But, the Arab League leader and Italy are already prepared to quit. People are pissed that we’re not doing more, rather than grateful that we’re doing anything at all. We still don’t know who we trust and want to see in charge. Casualties are piling up. We had to dip into the Strategic Reserve. It’s costing us a lot of money. We’re basically arming up the country for a civil war in the name of humanitarianism, when we could solve the immediate problem in a half-hour if we had any balls.
The whole thing is a disaster.
just to be clear, i also think getting involved in libya militarily was a mistake (i would not have minded if we “got involved” in other ways like recognizing the provisional government, or sending humanitarian supplies), i think it’s terrible that the obama administration has violated the war powers act, and i think even after we have gotten involved we should quit right now.
my only point is the civil war isn’t really a stalemate anymore. it was for a while, but things seem to have turned in the rebel’s favor.
why should we quit right now?
If you’re right that the tide has turned, it seems an inopportune time to quit.
because it violates u.s. law to continue without congressional authorization, and because even with the tide turned that doesn’t mean it will necessarily end soon with or without u.s. help.

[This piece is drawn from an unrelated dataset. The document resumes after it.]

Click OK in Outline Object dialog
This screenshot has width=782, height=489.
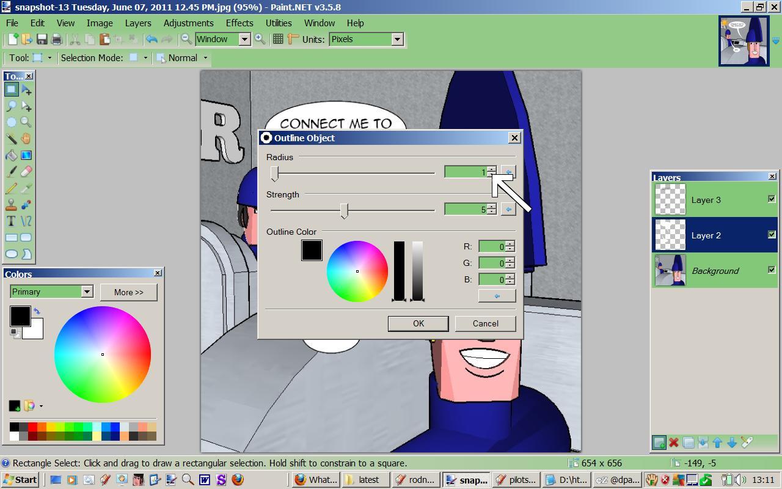(418, 323)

well, the Senate Foreign Relations committee approved the mission yesterday and the whole Senate will probably follow that up soon, especially since the recess has been cancelled. I expect the House will grumpily follow suit. So, the WPR debate shouldn’t lead us to quit, even if it should be resolved in a way that reiterates Congress’s authority.
If we should quit, it must be for different reasons.

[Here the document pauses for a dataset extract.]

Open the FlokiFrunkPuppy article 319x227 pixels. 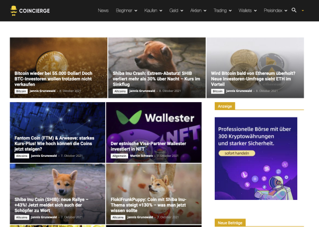tap(148, 205)
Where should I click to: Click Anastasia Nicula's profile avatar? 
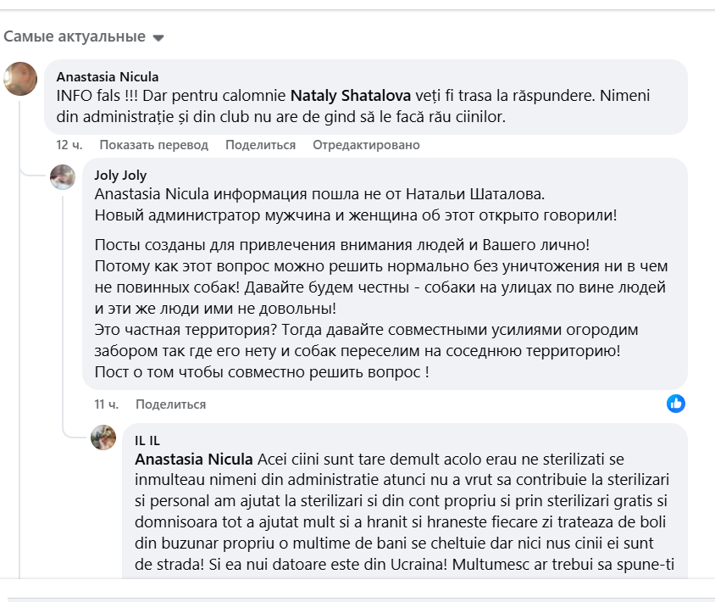pyautogui.click(x=20, y=79)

The WPR debate was bogus to begin with. If it were real, the Congress would cut off funds. There are few American lives at risk should they do that.
The WPR debate was anti-Obama not anti-Libyan-war. Except for Kucinich, who was being Kucinich–tilting at windmills.

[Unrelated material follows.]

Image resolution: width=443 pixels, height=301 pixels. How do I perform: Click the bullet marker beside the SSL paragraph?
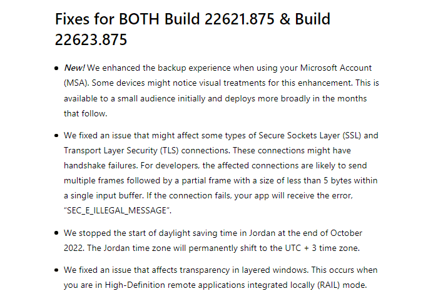(56, 136)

It’s not a bogus debate. At all.
The GOP is being hypocritical, but other critics are not.
It was never a stalemate; it was only a misunderstanding of the nature of the fight that made it appear so to some.
Look at World War Two: wars in Libya aren’t won by seizing territory, but by one side having its capability eroded until it collapses.
People looking at where the Benghazi/Abjdabya/Brega front was were missing the point.
Libya is going to be liberated when an uprising in Tripoli ousts the regime, not by a rebel army marching from east to west and overrunning the capital. NATO and the rebels have been steadily bringing that day closer day by day by eroding Khadaffy’s military forces, and by opening new front after new front, thus forcing the dispersal of loyalist forces to more and more parts of the country (and away from the capital).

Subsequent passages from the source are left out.